PHYSICAL PROPERTIES OF POLYMERS

The properties of polymers determine whether they can be used as a

plastic, a fiber, an elastomer, an adhesive, or a paint.

Important physical properties include the density, melt flow index,

crystallinity, and average molecular weight. Mechanical properties of a

polymer, such as modulus (the ratio of stress to strain), elasticity, and

breaking strength, essentially follow from the physical properties.

The following sections describe some important properties of polymers.

CRYSTALLINITY

A polymer’s tendency to have order and form crystallites derives from

the regularity of the chains, presence (or absence) and arrangement of

bulky groups, and the presence of secondary forces, such as hydrogen

bonding.
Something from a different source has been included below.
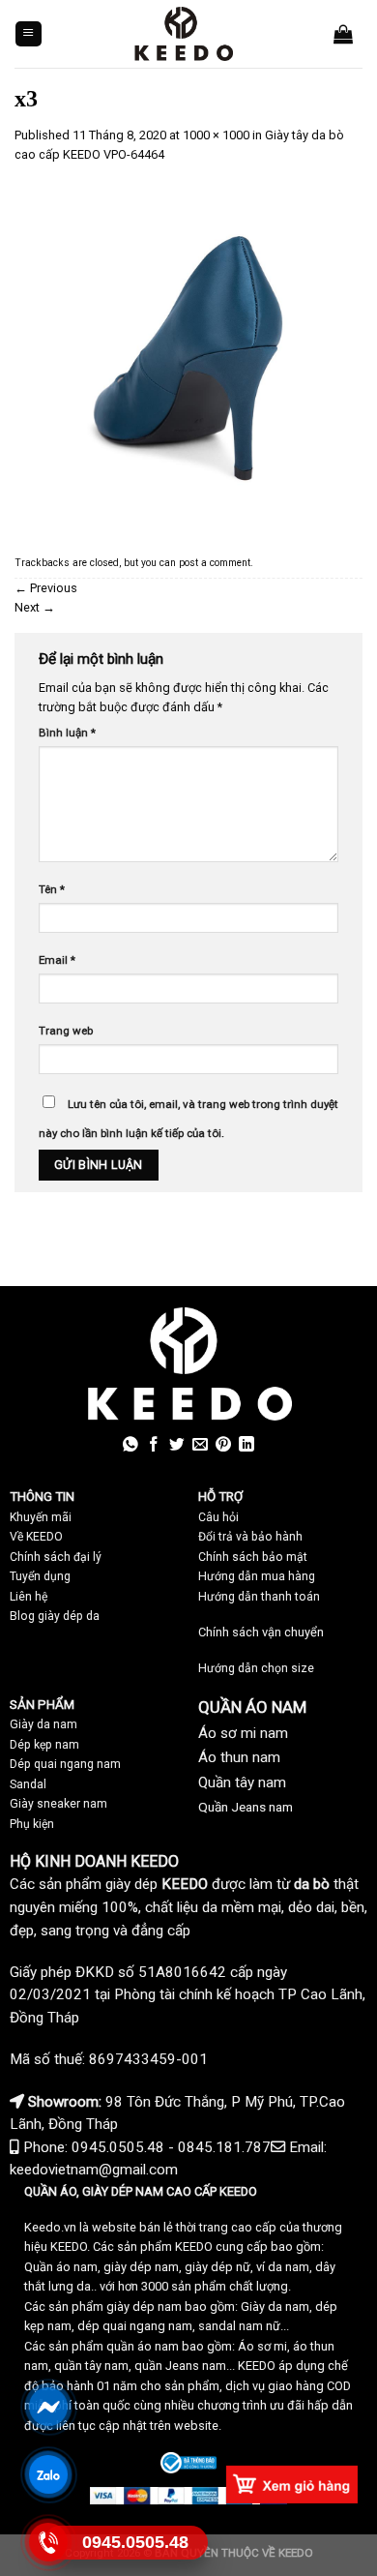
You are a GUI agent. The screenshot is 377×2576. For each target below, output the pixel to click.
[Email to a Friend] (200, 1445)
For example, isotactic polystyrene with phenyl groups arranged

on one side of the polymer backbone is highly crystalline, while the atac-

tic form (with a random arrangement of phenyl groups) is highly amor-

phous. Polyamides are also highly crystalline due to strong hydrogen

bonding. High-density polyethylene exhibits no hydrogen bonding, but

its linear structure makes it highly crystalline. Low-density polyethylene,

on the other hand, has branches and a lower crystallinity. It does not pack

as easily as the high-density polymer.

The mechanical and thermal behaviors depend partly on the degree of

crystallinity. For example, highly disordered (dominantly amorphous)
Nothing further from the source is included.